The perfect crystal clear morning

Home for the next few weeks

Gaye and Ernest Corbett


The Henley's

So OFF we go!



Day 1

  We had our first hiccup on Friday. While trying to get her caravan packed up, Jacqui opened up a side flap and Luke happened to be standing right under it. It unfortunately opened with a jolt and landed on his head, pinning his head between the hard flap and the wheel. Oh my gosh, he was really quite badly hurt. A panicked trip to the doctor established no broken bones or serious damage. He just looked horrifically battered and bruised. However, the doctor did advise that he not travel for 24 hours so they could monitor him for concussion. This meant that they would leave a day after us and have to catch us up.

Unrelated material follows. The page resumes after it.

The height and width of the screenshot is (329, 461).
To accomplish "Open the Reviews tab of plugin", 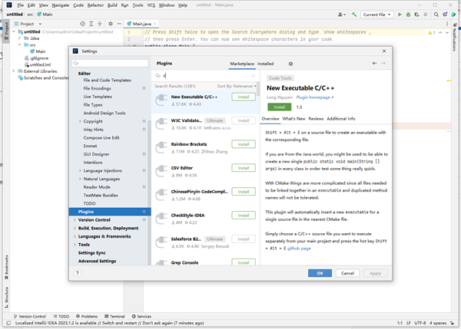I will [x=315, y=119].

  Well, that is never a problem for Mark, as the first two days involved long distances and I knew Mark was not looking forward to having to drive with us in our slow hippo cars. He has a Dodge, which is sleek, fast and befitting the racing driver that he is. I also know it was a bit of a relief for him as he’d been trying to finish all his projects before embarking on the trip and he never has enough time for that. This unexpected delay bought him those few extra hours that he needed. We plan to spend two days at Guma Lodge so that would give him time to catch us up.

  Our day started very early at 5 o'clock! We’ve been looking forward to this for months so we didn't even need an alarm to get us up and going. Our scheduled departure time was for 6 o'clock but the Henley family was a little more difficult to get going. Tracy, who is the driving force in that family, had been up packing and doing her last business things until very early in the morning, so she wasn't much of a driving force that day. We eventually moved out at 7 o'clock and headed for Zeerust, where we had arranged to stop for breakfast.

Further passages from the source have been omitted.